Koalitionsverhandlungen zwischen der SPD und der PDS

Jetzt kommt das Linkskartell

Nach dem Scheitern der Verhandlungen über eine Ampelkoalition in Berlin versuchen die PDS und die SPD, die Neue Mitte neu zu erfinden.

Das höchste und wertvollste Gut der Arbeiterklasse ist die Einheit.« Dieser Satz, gesprochen von Otto Grotewohl am 17. Juni 1945, dem damaligen Vorsitzenden der SPD in der sowjetischen Besatzungszone, scheint seit der vergangenen Woche auch im wiedervereinigten Deutschland erhört zu werden. Sofort nach dem Abbruch der Berliner Koalitionsverhandlungen zwischen der SPD, der FDP und den Grünen wurde das Ungeheuerliche ins Auge gefasst: Eine rot-rote Koalition aus der SPD und der PDS in der Hauptstadt. Schwule und Kommunisten an der Macht. Ein Armageddon für Christdemokraten.

Am 4. Dezember beschloss der SPD-Landesvorstand einstimmig bei nur einer Enthaltung, Verhandlungen mit der PDS über die Bildung des Senats aufzunehmen. »Wir wollen zügig verhandeln«, sagte der Regierende Bürgermeister von Berlin, Klaus Wowereit (SPD). Und das klang ein wenig wie die Flucht nach vorn, denn die Gespräche zur Bildung einer Ampelkoalition hatten in einem Desaster geendet.

Fast 60 strittige Punkte hatten sich in den Verhandlungen zwischen den drei Parteien ergeben. Auf einem Höhenflug schien sich dabei die gerade erst wieder ins Abgeordnetenhaus gewählte FDP zu befinden. Sie forderte u.a. Einsparungen in Milliardenhöhe bei den Personalausgaben, den Weiterbau der umstrittenen U-Bahn-Linie 5, ein privat finanziertes neues Teilstück der Stadtautobahn und die Abschaffung des Landesgleichstellungsgesetzes, das Frauen im öffentlichen Dienst gleiche Chancen eröffnet wie Männern. Das waren Forderungen, die den Grünen unerfüllbar erscheinen mussten. Die FDP schlug sogar eine Fahrradsteuer vor, um die Grünen zu provozieren.

Am 1. Dezember, als die Verhandlungen nach intensiven Streitigkeiten von Wowereit unterbrochen worden waren, stellten die Grünen dann ein Ultimatum. Sie stellten sechs Forderungen auf, darunter den Verzicht auf den Weiterbau der U 5 und auf eine erneute Olympiabewerbung. Die SPD und die FDP lehnten die Erfüllung eines Ultimatums ab, die Grünen gaben wieder einmal nach. Doch da war das Ende schon absehbar. Als dann die SPD und die Grünen die Einführung neuer Steuern zur Haushaltssanierung forderten, etwa auf alkoholische Getränke, die in Gaststätten ausgeschenkt werden, randalierte die FDP wieder mal als Steuersenkungspartei und widersprach. In den Morgenstunden des 4. Dezember, nachdem eine weitere Verhandlungsrunde im Streit geendet war, verkündeten die Grünen schließlich das Ende der Gespräche.

*ANGEZEIGTE DATEN*
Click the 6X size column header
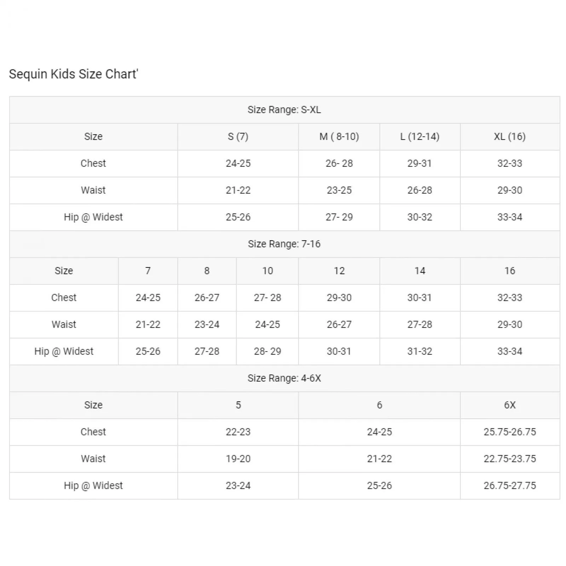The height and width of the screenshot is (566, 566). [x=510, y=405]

---

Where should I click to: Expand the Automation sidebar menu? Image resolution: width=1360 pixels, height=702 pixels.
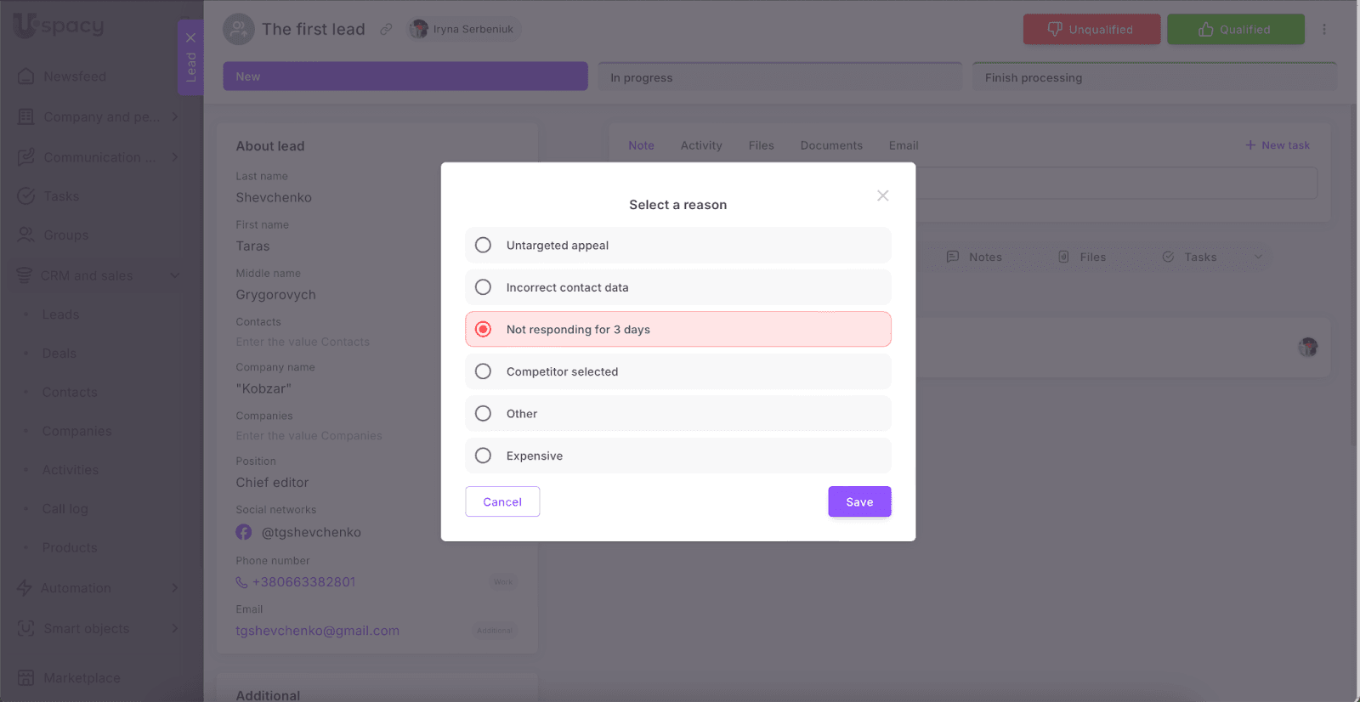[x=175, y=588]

*AUFGABENSTELLUNG*
[1] Welche Steuer schlug die FDP laut dem Artikel über die Berliner Koalitionsverhandlungen vor, um die Grünen zu provozieren?
[2] Schreiben Sie den Artikel über die Berliner Koalitionsverhandlungen im Anschluss an seinen letzten Satz weiter.

*LÖSUNGEN IN REIHENFOLGE*
[1] Eine Fahrradsteuer.

[2]
Gewinner dieser Entwicklung ist vorerst wieder einmal die PDS. Die demokratischen Sozialisten zeigten sich sofort zu allem entschlossen. Gregor Gysi, ihr Berliner Spitzenkandidat und erster Anwärter auf einen Senatorenposten, nannte das mögliche rot-rote Bündnis »wirklich die Chance, die Stadt zu vereinen«. Das scheint nun niemand mehr verhindern zu können.

Dabei ist Gysi und auch seiner Partei klar, dass sie zu einigem bereit sein müssen, wenn sie mitregieren wollen. Bereits nach den Wahlen, als zum ersten Mal ihre Regierungsbeteiligung diskutiert wurde, hatte die PDS angekündigt, angesichts der schlechten Finanzlage Berlins nicht gegen die geplanten Personaleinsparungen im öffentlichen Dienst zu opponieren. Nur »sozialverträglich« sollten sie gestaltet werden.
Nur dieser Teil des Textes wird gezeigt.